- Directed by: Bernard Bellefroid
- Written by: Bernard Bellefroid David Lambert
- Produced by: Patrick Quinet Claude Waringo
- Starring: Joffrey Verbruggen Thierry Hancisse Sergi López
- Cinematography: Alain Marcoen
- Edited by: Yannick Leroy
- Music by: Claudine Muno and The Luna Boots
- Release dates: 9 October 2009 (FIFF); 17 February 2010 (France);
- Running time: 100 minutes
- Countries: Belgium Luxembourg France
- Language: French

= The Boat Race (film) =

2009 Belgium, Luxembourg, France film production

The Boat Race (La Régate) is a 2009 drama film directed by Bernard Bellefroid.

==Plot synopsis==
Alexandre is a 15-year-old boy who lives alone with his father, enduring relentless physical violence. To escape from his daily life, Alex rows on the Meuse, and has only one obsession: to win the Singles event at the Belgian Championships.
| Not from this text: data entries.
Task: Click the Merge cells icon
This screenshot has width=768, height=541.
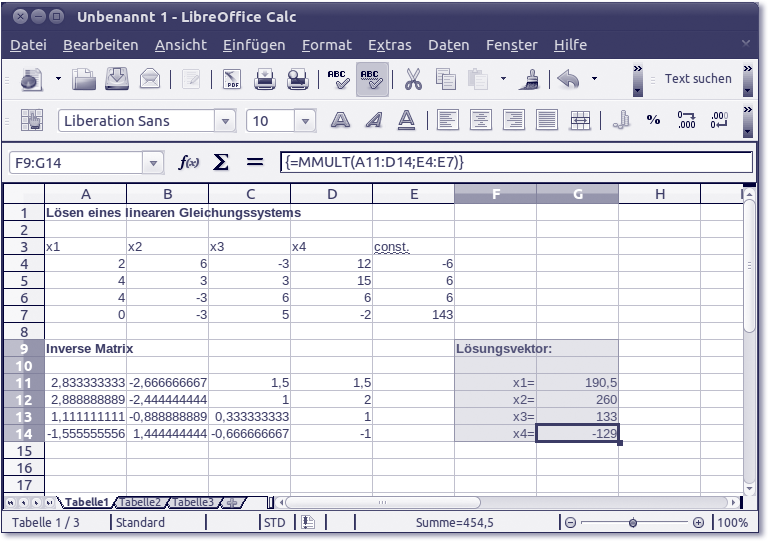Action: [580, 120]
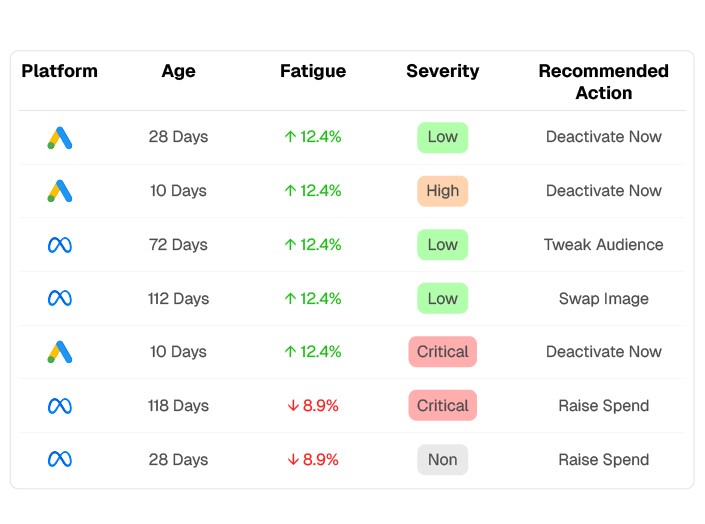The width and height of the screenshot is (705, 524).
Task: Click the Critical badge in the 118 Days row
Action: point(442,406)
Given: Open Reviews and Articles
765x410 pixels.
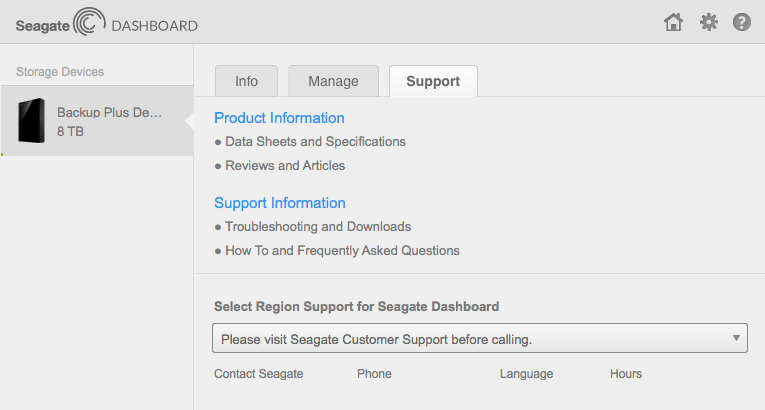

At the rowing club, coach Sergi teams Alex with Pablo, despite their initial dislike for each other, and they win the Doubles event at the Belgian championships.

==Cast==
- Joffrey Verbruggen: Alexandre
- Thierry Hancisse: Thierry
- Sergi López: Sergi
- Pénélope Lévêque: Murielle
- David Murgia: Pablo
- Hervé Sogne: Franco
- Stéphanie Blanchoud: Laetitia
- Jean-François Wolff: Jean

==Reception==
The film received four nominations at the 1st Magritte Awards and won Most Promising Actor for Joffrey Verbruggen.